Krystal: So, for vintage lingerie go to pearls and lace. (@pearlsandlace) on Instagram. I did have a blog called LeFab Detroit and I feel like it’s making a resurgence ..I kind of like put it down because things just not working out how I wanted them to at that time but as of today and the people I’ve been hanging out with and talking to you guys, I feel like the creative side of me is going to be able to sustain itself. It will be able to show itself again so I’m going to be using that more. But that about it (laughs)
Mary-Ann: Also, with the Pop Up Shop, this is our first time doing it and we have 3 vendors and it’s in my loft. This loft has been used and filmed and been in a music video recently (laughs). And so now it’s gonna be a Pop Up Shop. I Love my loft, I feel lucky to live here.
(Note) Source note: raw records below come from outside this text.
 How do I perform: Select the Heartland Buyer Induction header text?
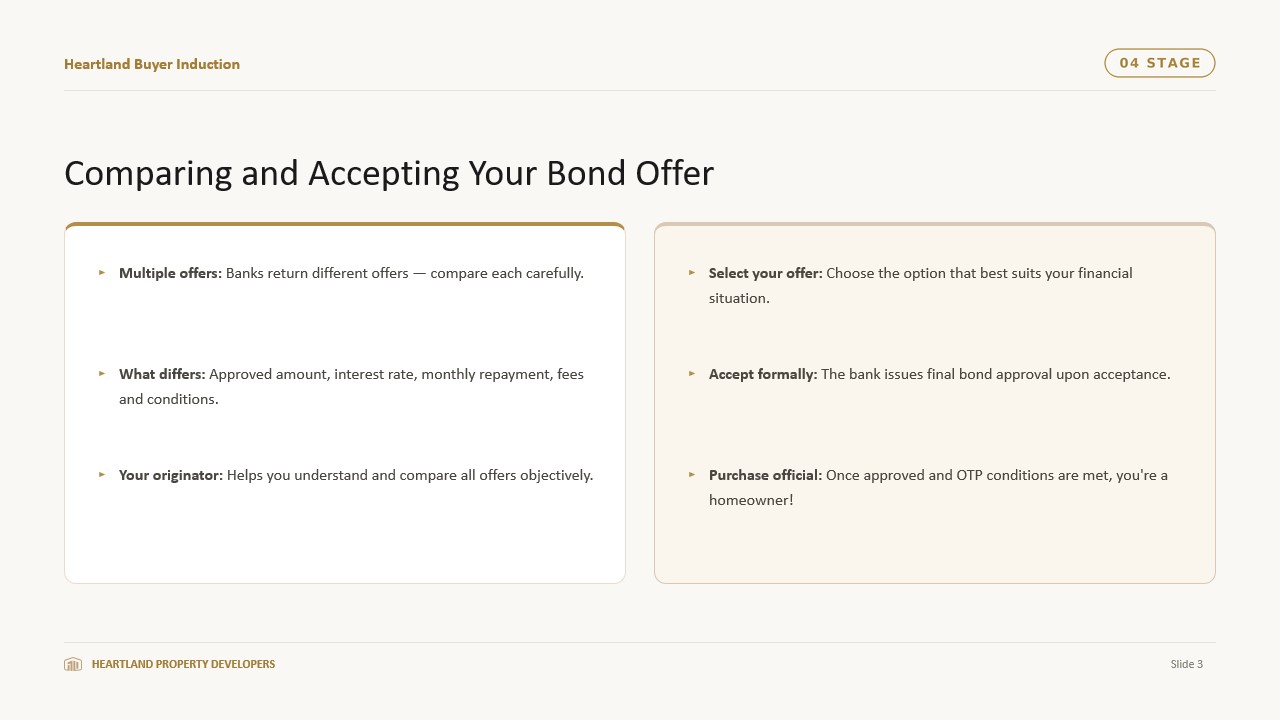pos(152,64)
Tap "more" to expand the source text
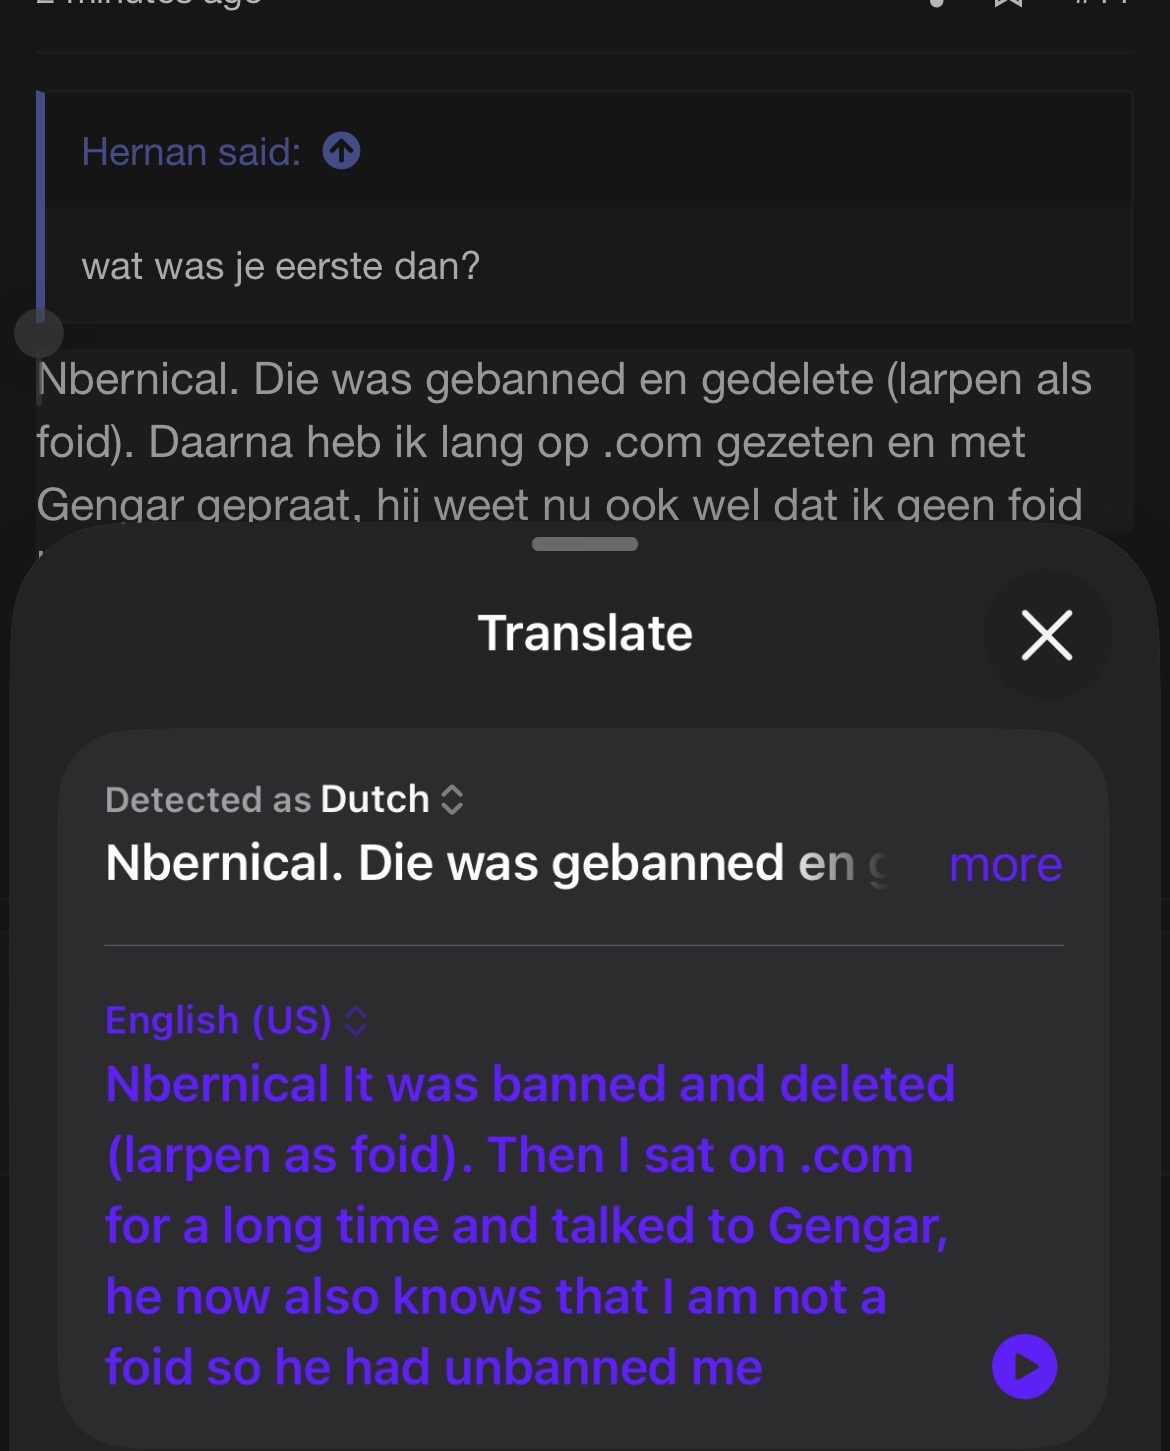Image resolution: width=1170 pixels, height=1451 pixels. [1005, 865]
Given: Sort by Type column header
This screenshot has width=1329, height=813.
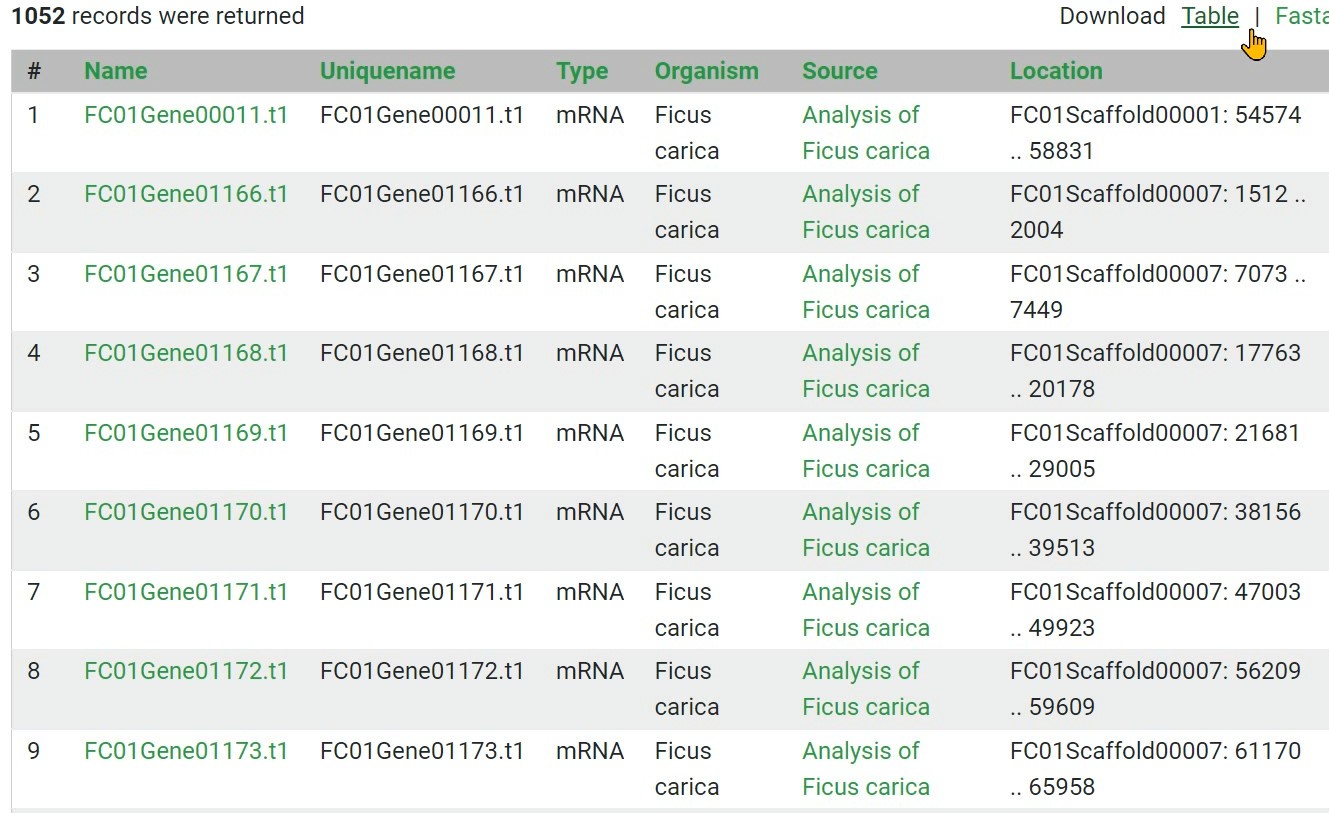Looking at the screenshot, I should pos(582,71).
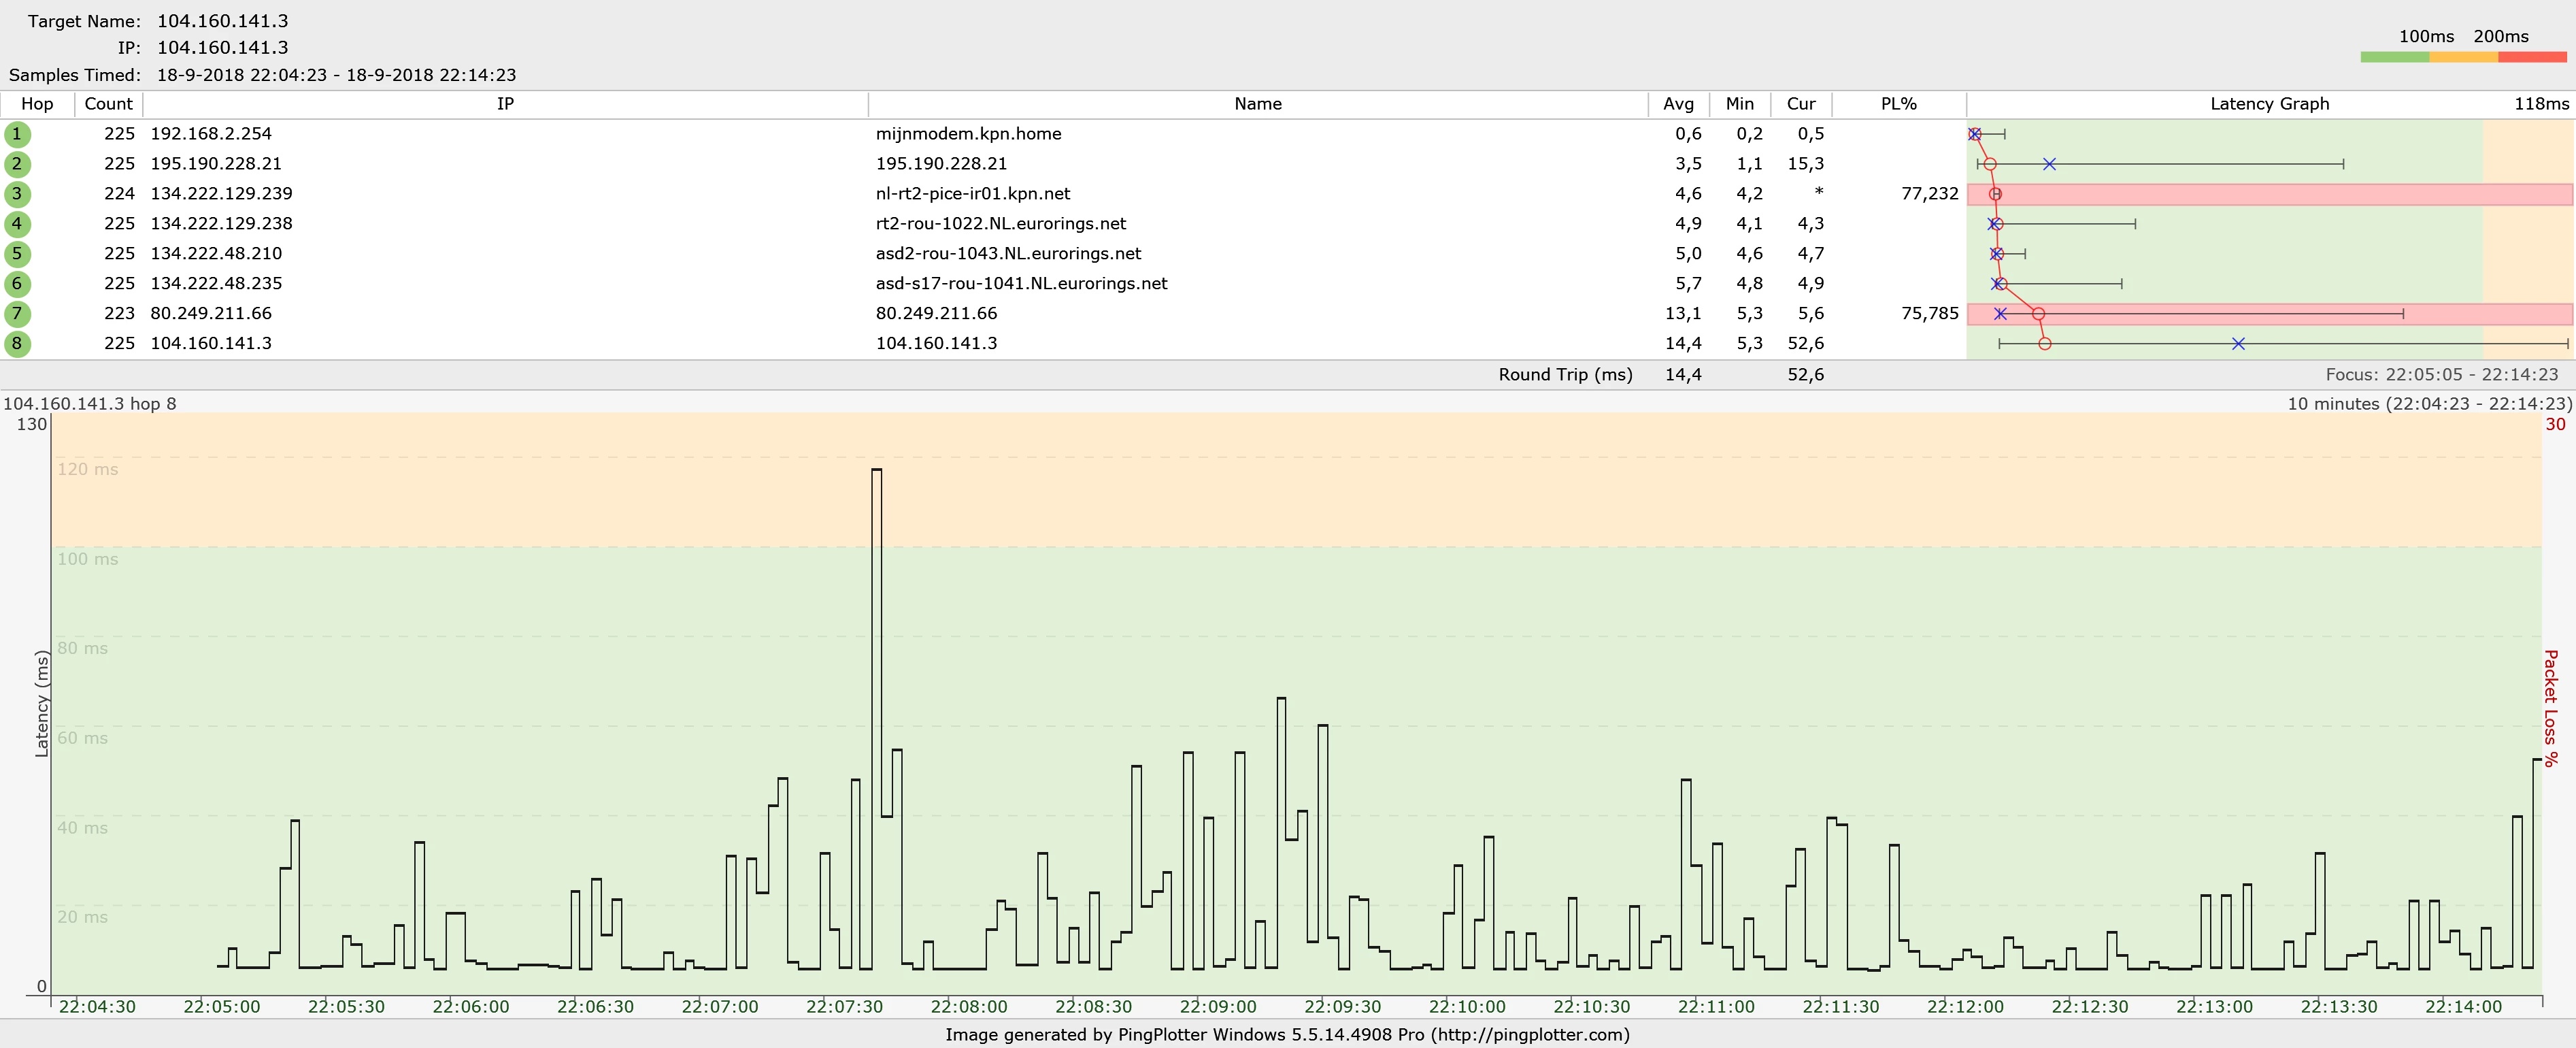Screen dimensions: 2576x1048
Task: Click the Count column header
Action: 108,104
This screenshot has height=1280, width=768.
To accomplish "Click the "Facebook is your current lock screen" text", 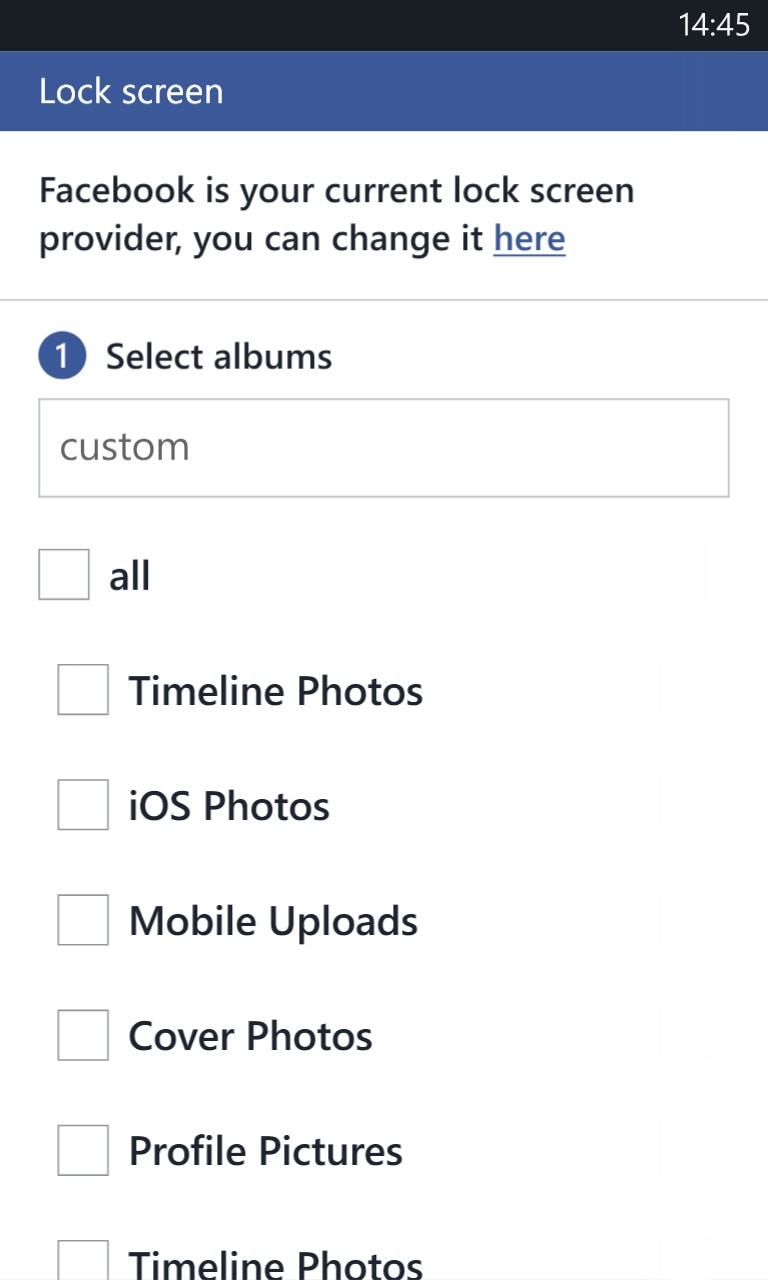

Though the outside of the building is really scary but don’t let that put you off everybody! So, if it’s successful and we get a good turnout I’d like to do the Pop Up Shop once a month. I’d be open to new vendors coming here and having a little space. I just want it to be fun. The purpose of it is to have a fun space where people can come together, have a good time in the afternoon that doesn’t necessarily have to involve getting drunk or whatever, ya know. It’s just about meeting new people and having a good time out in the city. But we will be serving things on a donation base so we’ll have some wine and coffee and tea on offer for a small donation. I hope everyone comes everyone’s welcomed! And Myron, the Yellow Wall man, a great photographer, we’ve done a little photo shoot to help promote and advertise and get the message out about this little Pop Up Shop so that it can take place once a month and those pictures will be on Instagram in the next 24hours.
Christopher Sean: *In British Accent* Alright ladies, it’s been a pleasure. They can’t see me shaking yours hands (laughs) but I’m doing it, I’m doing it.
Mary-Ann and Krystal: (laughs) Thankyou.